There is still a strong tendency to rely on vertical command systems to mobilize social capital to counter corruption or promote ethics. These campaigns are often personalized, as with President Hu Jintao’s “eight shoulds and should nots,” aimed in part at ensuring a polite welcome for Olympics 2008 visitors. (Hu promotes the pursuit of science over ignorance, hard work over laziness, mutual help versus gain at the expense of others, honesty over profit-seeking, discipline versus lawlessness, and plain living over luxury.) Former President Jiang Zemin had earlier set forth a goal of “rule by morality” as well as “rule by law.” Media reports on the resulting “citizen ethics-building campaign” spoke of a five-year plan to create a “national ethical code to help social construction” and required mandatory citizen involvement. Such efforts using periodic top-down state campaigns can be helpful, but have diminishing impact in the absence of an independent media and judicial system to place external constraints on officialdom. Educated citizens express annoyance at being lectured over small sins when huge official corruption scandals are covered up.
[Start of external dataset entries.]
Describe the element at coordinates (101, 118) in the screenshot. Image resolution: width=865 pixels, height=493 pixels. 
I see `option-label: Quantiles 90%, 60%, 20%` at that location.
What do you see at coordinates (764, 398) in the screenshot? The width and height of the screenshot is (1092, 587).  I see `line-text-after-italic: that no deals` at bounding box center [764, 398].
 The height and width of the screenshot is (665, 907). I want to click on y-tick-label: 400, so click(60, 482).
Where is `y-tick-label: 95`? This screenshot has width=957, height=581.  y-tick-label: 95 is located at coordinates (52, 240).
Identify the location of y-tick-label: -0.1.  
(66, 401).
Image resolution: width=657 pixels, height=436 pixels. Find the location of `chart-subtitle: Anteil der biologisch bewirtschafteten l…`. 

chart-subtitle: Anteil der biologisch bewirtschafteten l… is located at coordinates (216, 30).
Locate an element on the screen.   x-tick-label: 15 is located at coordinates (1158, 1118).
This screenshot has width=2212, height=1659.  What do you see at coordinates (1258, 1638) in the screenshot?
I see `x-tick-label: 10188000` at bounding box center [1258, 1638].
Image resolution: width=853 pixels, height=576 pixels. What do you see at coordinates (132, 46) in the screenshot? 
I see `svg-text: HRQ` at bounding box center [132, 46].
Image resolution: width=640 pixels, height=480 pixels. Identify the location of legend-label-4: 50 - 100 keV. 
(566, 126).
The literature on social capital, moreover, suggests that only voluntary social activity can build rich and lasting social capital, as people experience self-direction and self-fulfillment, learning new skills in the process. Fukuyama pointed out ten years ago that social engineering has reached a dead end. The factors most relevant to true quality of life lie beyond what national governments can effect. The state can act negatively to undermine civil society but can’t act positively to promote the strong bonds of special solidarity or the moral fabric that underlies community. These cultural factors will form key criteria of international stratification in the future.

In China, there is a “missing middle” of organizations effectively linking informal social networks to formal institutions. State policies and regulations are still designed to limit and control such associational activities, redirecting them to state purposes, rather than to encourage the proliferation of start-ups and the creative social entrepreneurship that would allow the nonprofit sector to contribute greatly to progress.

A turnaround in official attitudes and policies could unleash the potential in the nonprofit sector to contribute new humanitarian values, attract funds for development, generate employment, and narrow the gap between rich and poor. Growth in the stock of public social capital would help create the modern large-scale private corporations and private nonprofit organizations needed to compete in the international market, which Chinese planners have decided must fuel future growth. Developing the third sector is essential for addressing the difficult challenges China now faces, and in turn could ease the transition to more democratic political institutions, increasing the chances for peaceful change as nonprofits play a stronger role in mediating between state and society.